- TASK STATEMENT
The answer must be every line below that holds the word "agent".

- DATASET
□ □ □

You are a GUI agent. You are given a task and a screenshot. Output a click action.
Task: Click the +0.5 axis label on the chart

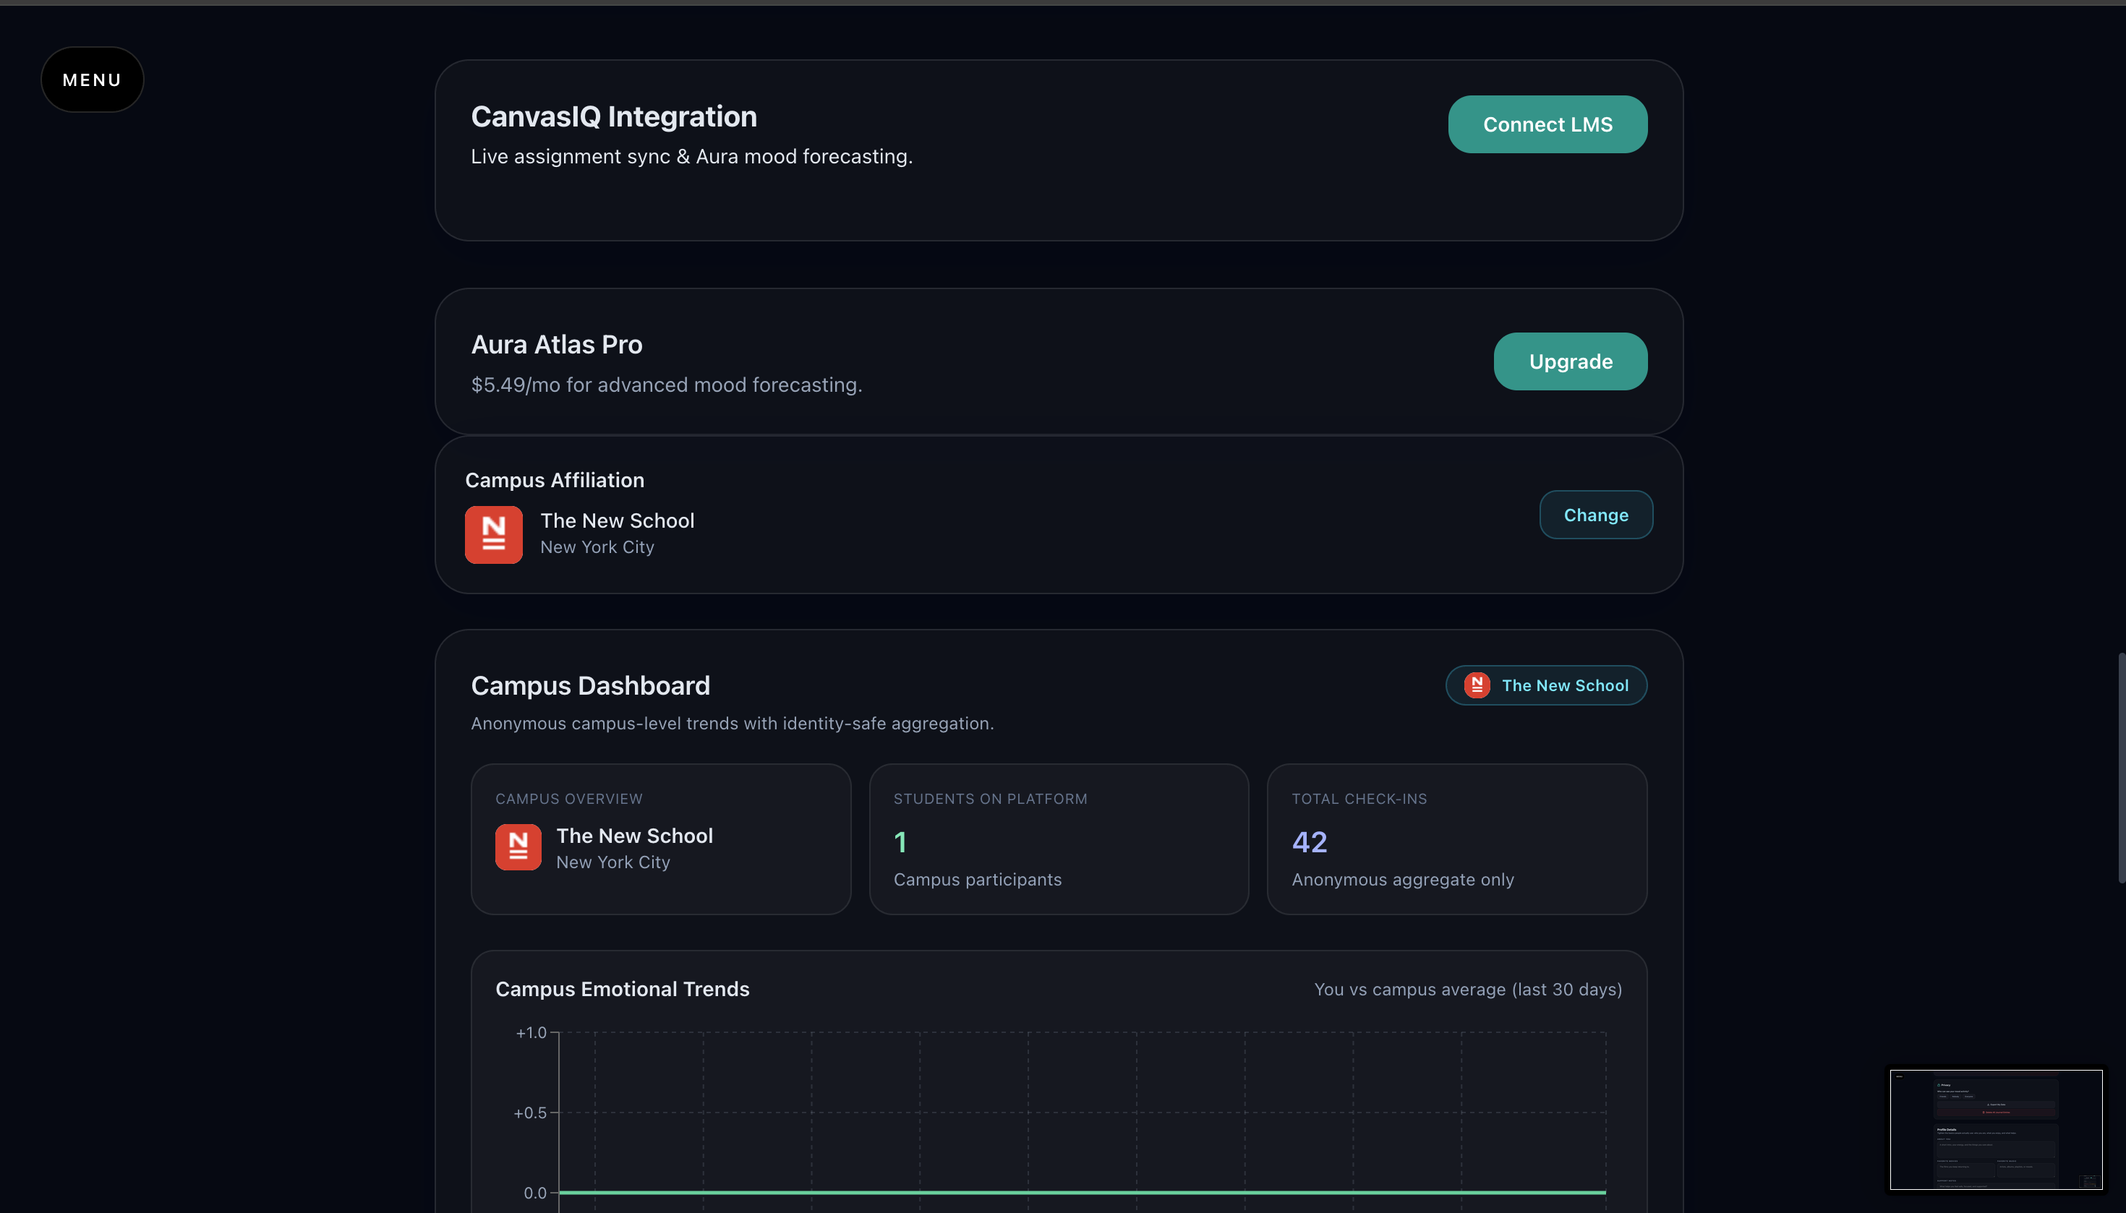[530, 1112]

□ □ □

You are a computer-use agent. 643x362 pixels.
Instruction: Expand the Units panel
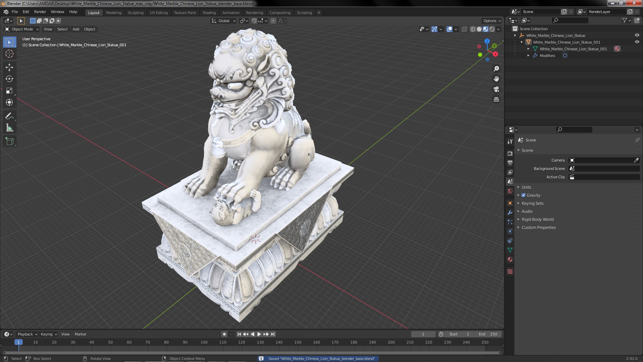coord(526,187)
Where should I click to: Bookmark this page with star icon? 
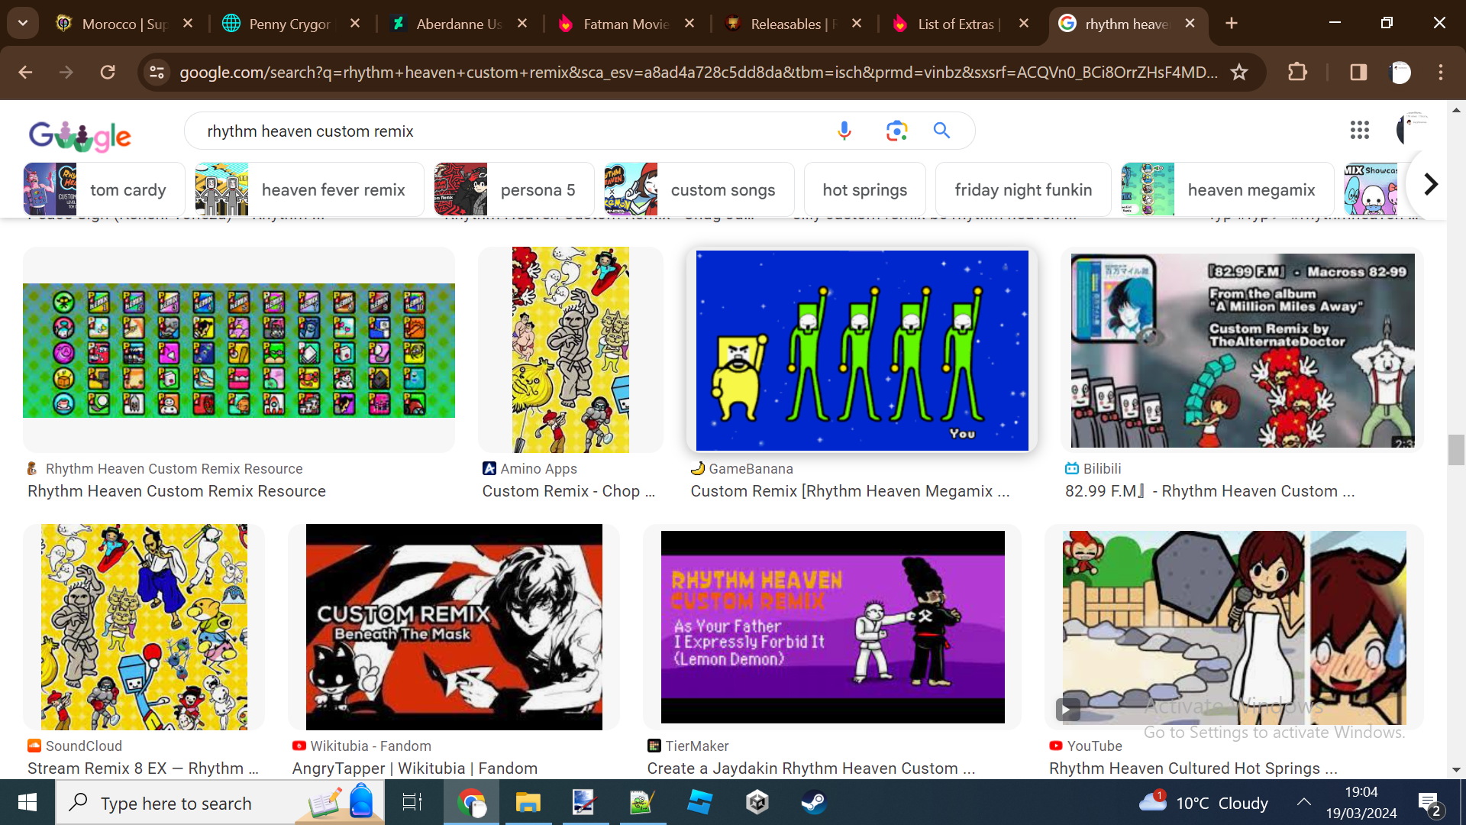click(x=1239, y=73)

□ □ □

- YOUR SOLUTION
You are a GUI agent. You are given a task and a screenshot. Output a click action.
You are a computer-use agent. 643x362 pixels.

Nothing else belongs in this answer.